The passengers most affected by the holiday season travel disruptions were those of Sunwings Airlines, its president, Len Conrrado, appeared before the parliamentary committee today to give his face:

These challenges were compounded by infrastructure issues at the airports, such as failures in the baggage belt operating system at Toronto Pearson and a shortage of ice-melting salt at Vancouver. I also want to explain that our model does not work the same as other airlines, 95% of our customers buy their flights as part of vacation packages tied to their stay and our peak season is in winter, which coincided with the storm. Unlike other airlines, we do not have the flexibility to adjust our schedules and passenger itineraries, because we always have passengers in our southern destinations waiting on a tight schedule to return to Canada. That said, we know we could have done better, even when it is just one customer affected we consider it a failure. we want to assure the committee and Canadians that we are committed to providing the quality service that is expected of us.

Sunwing Airlines alone has received more than 7,000 complaints following Christmas travel.
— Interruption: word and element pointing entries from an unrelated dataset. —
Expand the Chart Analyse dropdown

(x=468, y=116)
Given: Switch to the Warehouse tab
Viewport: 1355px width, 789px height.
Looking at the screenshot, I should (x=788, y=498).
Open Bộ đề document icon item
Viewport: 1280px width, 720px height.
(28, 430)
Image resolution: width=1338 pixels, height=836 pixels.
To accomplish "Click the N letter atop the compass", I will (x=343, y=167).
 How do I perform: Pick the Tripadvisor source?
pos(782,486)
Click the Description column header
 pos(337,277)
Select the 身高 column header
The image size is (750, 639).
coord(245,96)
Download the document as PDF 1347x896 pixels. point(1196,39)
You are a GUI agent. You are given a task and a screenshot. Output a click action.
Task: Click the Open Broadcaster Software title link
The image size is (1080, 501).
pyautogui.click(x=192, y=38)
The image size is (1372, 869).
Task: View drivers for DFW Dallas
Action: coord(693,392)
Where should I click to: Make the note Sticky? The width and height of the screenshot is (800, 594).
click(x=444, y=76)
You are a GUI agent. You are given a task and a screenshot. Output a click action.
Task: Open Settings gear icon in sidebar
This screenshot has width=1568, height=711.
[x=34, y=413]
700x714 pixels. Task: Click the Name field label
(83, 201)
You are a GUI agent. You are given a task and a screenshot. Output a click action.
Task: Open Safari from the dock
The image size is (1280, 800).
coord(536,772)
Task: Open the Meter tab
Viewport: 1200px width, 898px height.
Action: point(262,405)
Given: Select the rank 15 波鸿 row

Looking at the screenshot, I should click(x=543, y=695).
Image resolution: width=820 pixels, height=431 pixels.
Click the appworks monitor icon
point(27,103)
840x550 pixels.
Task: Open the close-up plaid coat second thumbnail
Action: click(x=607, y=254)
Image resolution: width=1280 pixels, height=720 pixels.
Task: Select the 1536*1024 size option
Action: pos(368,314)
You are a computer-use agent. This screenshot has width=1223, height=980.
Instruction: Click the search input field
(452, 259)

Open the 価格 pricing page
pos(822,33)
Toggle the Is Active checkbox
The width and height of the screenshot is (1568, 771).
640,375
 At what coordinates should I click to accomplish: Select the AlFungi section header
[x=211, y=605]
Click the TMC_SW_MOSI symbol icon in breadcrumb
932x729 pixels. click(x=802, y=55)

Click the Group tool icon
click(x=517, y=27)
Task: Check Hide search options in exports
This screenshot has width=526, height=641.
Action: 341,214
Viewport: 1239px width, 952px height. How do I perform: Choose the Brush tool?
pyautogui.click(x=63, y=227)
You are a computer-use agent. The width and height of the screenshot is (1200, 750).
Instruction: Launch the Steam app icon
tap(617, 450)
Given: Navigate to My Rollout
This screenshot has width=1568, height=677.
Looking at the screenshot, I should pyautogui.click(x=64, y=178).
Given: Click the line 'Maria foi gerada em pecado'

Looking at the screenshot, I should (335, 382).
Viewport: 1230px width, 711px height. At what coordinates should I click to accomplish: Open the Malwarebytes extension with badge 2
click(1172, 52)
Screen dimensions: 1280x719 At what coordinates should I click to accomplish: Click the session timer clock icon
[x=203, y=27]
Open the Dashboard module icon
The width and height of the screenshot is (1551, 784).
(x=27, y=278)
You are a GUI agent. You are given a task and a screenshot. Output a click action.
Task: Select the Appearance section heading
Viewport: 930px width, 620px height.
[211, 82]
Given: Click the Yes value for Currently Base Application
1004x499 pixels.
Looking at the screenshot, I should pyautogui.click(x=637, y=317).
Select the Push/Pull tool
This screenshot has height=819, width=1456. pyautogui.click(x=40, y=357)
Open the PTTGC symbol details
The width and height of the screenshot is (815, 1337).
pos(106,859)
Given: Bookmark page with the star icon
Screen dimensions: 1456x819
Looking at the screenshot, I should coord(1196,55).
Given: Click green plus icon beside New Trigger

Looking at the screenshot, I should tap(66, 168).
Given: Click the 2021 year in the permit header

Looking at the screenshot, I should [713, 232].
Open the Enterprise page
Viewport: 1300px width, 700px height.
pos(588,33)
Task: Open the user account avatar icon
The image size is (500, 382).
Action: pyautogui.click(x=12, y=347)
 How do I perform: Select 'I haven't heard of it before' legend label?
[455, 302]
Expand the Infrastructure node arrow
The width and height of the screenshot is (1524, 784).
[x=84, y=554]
Thursday's meeting is the first in what is expected to be a series of hearings the transportation committee will hold on the festive chaos. MPs on the committee are investigating lengthy travel delays and the treatment of thousands of air and rail passengers who faced cancellations and rescheduled journeys.

While severe storms across the country were a major factor, the committee is investigating how the air and rail industries could better prepare for worsening winter conditions and improve their customer relations services, and whether the government is adequately protecting travelers facing disruptions to their plans.